The European Convention of Human Rights

The following is a list of the articles contained within the European Convention of Human Rights.

This list of Human Rights was created by the Council of Europe after the second world war in 1950 to protect human rights and fundamental freedoms in Europe. All Council of Europe member states are party to the Convention and the UK ratified the convention into UK law in 1998 so that UK courts could rule on breaches of this convention without recourse to the European Court of Human Rights in Strasbourg.

Article 1 – Respecting Rights

Article 1 simply binds the signatory parties to secure the rights under the other Articles of the Convention “within their jurisdiction”. In exceptional cases, “jurisdiction” may not be confined to a Contracting State’s own national territory; the obligation to secure Convention rights then also extends to foreign territory, such as occupied land in which the State exercises effective control.

Article 2 – Life

Article 2 protects the right of every person to their life. The first paragraph of the article contains an exception for the lawful executions, while the second paragraph provides that death resulting from defending one self or others, arresting a suspect or fugitive, or suppressing riots or insurrections, will not contravene the Article when the use of force involved is “no more than absolutely necessary”.

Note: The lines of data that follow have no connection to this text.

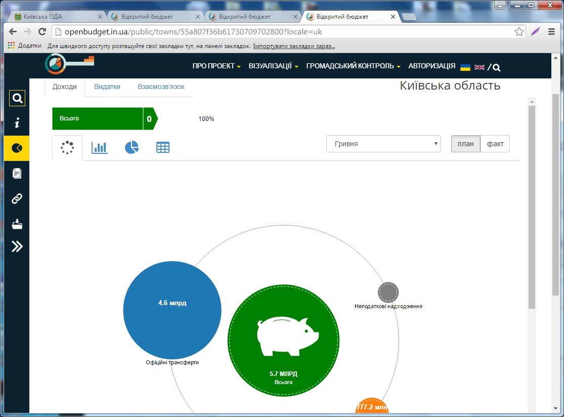Click the blue Офіційні трансферти bubble
Image resolution: width=564 pixels, height=417 pixels.
172,310
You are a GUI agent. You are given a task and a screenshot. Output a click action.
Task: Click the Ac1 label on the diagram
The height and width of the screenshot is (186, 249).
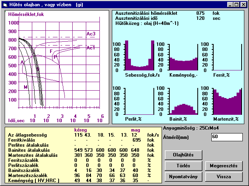coord(91,48)
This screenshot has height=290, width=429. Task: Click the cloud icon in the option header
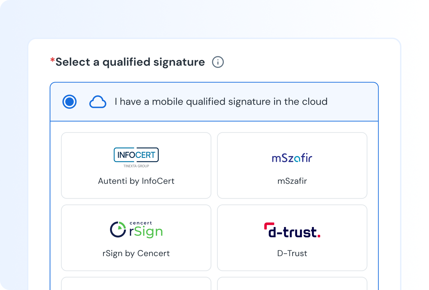point(98,102)
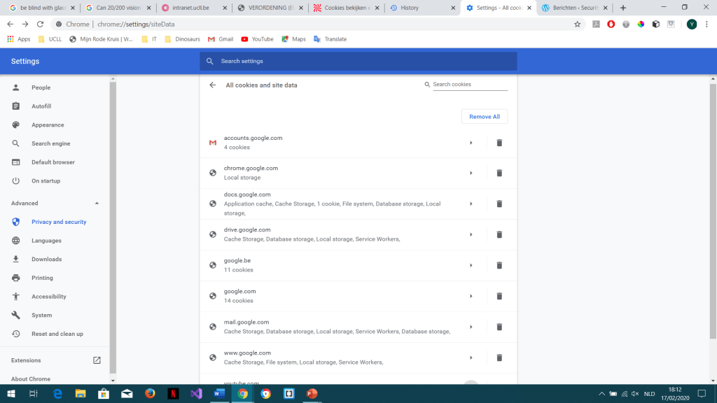This screenshot has height=403, width=717.
Task: Bookmark this page with the star icon
Action: tap(577, 24)
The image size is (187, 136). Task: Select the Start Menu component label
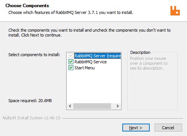pos(85,68)
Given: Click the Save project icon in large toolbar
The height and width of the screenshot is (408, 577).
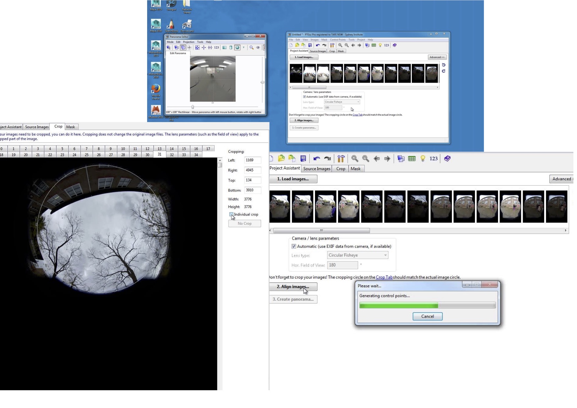Looking at the screenshot, I should click(303, 159).
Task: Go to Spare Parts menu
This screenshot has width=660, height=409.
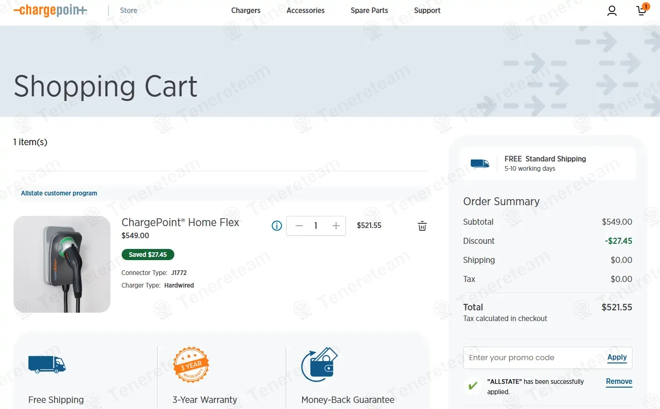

This right does also not derogate under article 15 of the convention during peacetime. The exemption for the case of lawful executions is further restricted by Protocols 6 and 13 (see below), for those parties who are also parties to those protocols.

The European Court of Human Rights did not rule upon the right to life until 1995, when in McCann v. United Kingdom it ruled that the exception contained in the second paragraph do not constitute situations when it is permitted to kill, but situations where it is permitted to use force which might result in the deprivation of life.

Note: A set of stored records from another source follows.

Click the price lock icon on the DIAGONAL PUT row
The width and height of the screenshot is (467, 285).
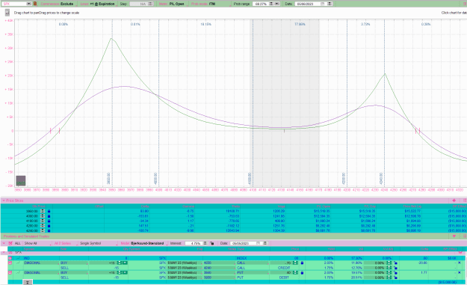pyautogui.click(x=302, y=272)
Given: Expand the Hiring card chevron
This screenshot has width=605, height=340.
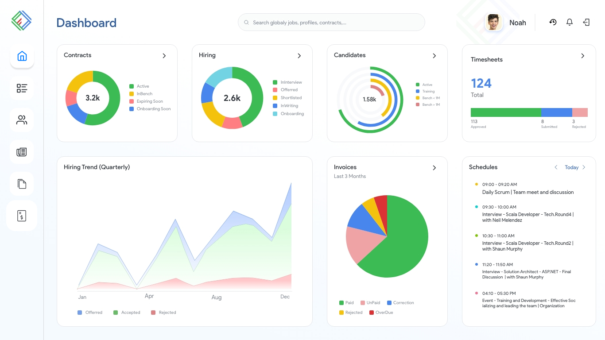Looking at the screenshot, I should pyautogui.click(x=299, y=56).
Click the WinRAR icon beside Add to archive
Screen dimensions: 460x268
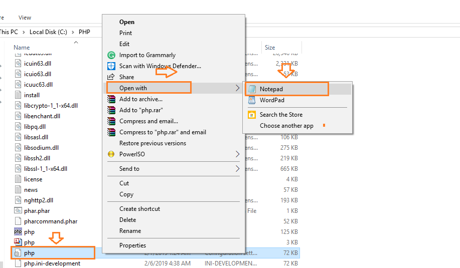111,99
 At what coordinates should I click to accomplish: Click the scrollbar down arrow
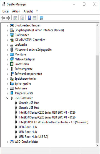click(x=97, y=145)
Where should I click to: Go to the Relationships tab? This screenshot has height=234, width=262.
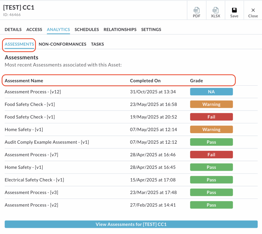coord(120,29)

The Court has ruled that states have three main duties under Article 2:

  • a duty to refrain from unlawful killing.
  • a duty to investigate suspicious deaths and.
  • in certain circumstances, a positive duty to prevent foreseeable loss of life.

Article 3 – Torture

Article 3 prohibits torture, andinhuman or degrading treatment or punishment“. There are no exceptions or limitations on this right. This provision usually applies, apart from torture, to cases of severe police violence and poor conditions in detention.

The Court have emphasised the fundamental nature of Article 3 in holding that the prohibition is made in “absolute terms … irrespective of a victim’s conduct.”

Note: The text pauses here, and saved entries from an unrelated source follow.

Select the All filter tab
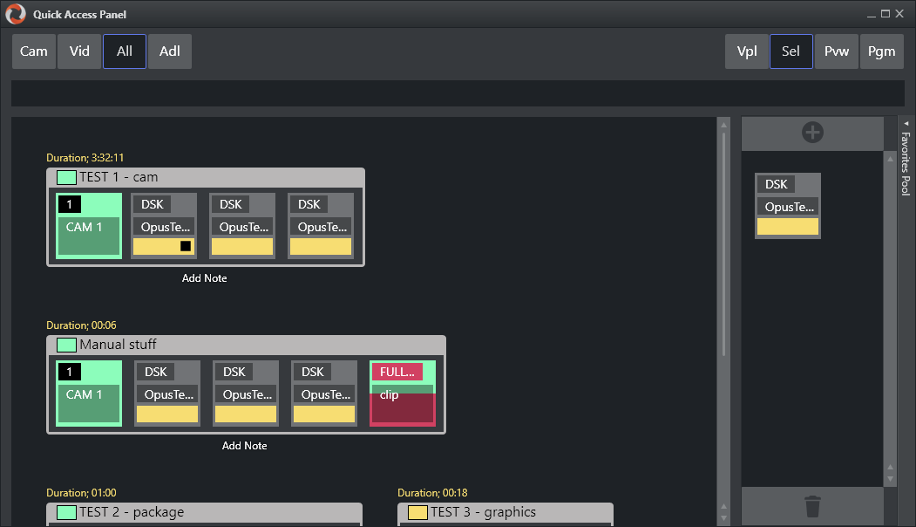 (x=125, y=51)
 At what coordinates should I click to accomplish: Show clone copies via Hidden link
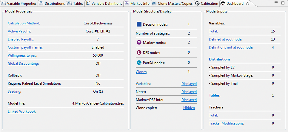coord(189,108)
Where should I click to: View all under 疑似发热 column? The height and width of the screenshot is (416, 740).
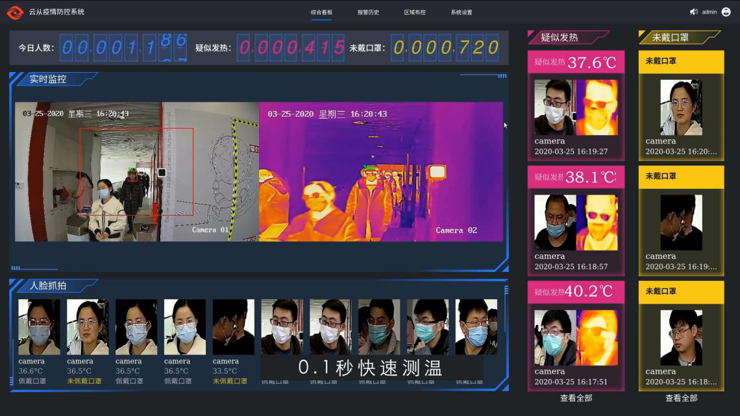576,398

The Court has also held that states cannot deport or extradite individuals who might be subjected to torture, inhuman or degrading treatment or punishment, in the recipient state.

Initially the Court took a restrictive view on what consisted of torture, preferring to find that states had inflicted inhuman and degrading treatment. Thus the court held that practices such as sleep deprivation, subjecting individual to intense noise and requiring them to stand against a wall with their limbs outstretched for extended periods of time, did not constitute torture. In fact the Court only found a state guilty of torture in 1996 in the case of a detainee who was suspended by his arms whilst his hands were tied behind his back.

Since then the Court has appeared to be more open to finding states guilty of torture and has even ruled that since the Convention is a “living instrument”, treatment which it had previously characterised as inhuman or degrading treatment might in future be regarded as torture.

Article 4 – Servitude

Article 4 prohibits slavery, servitude and forced labour but exempts labour:

  • done as a normal part of imprisonment,
  • in the form of compulsory military service or work done as an alternative by conscientious objectors,
  • required to be done during a state of emergency, and
  • considered to be a part of a person’s normal “civic obligations.”

Article 5 – Liberty and Security

Article 5 provides that everyone has the right to liberty and security of person. Liberty and security of the person are taken as a “compound” concept – security of the person has not been subject to separate interpretation by the Court.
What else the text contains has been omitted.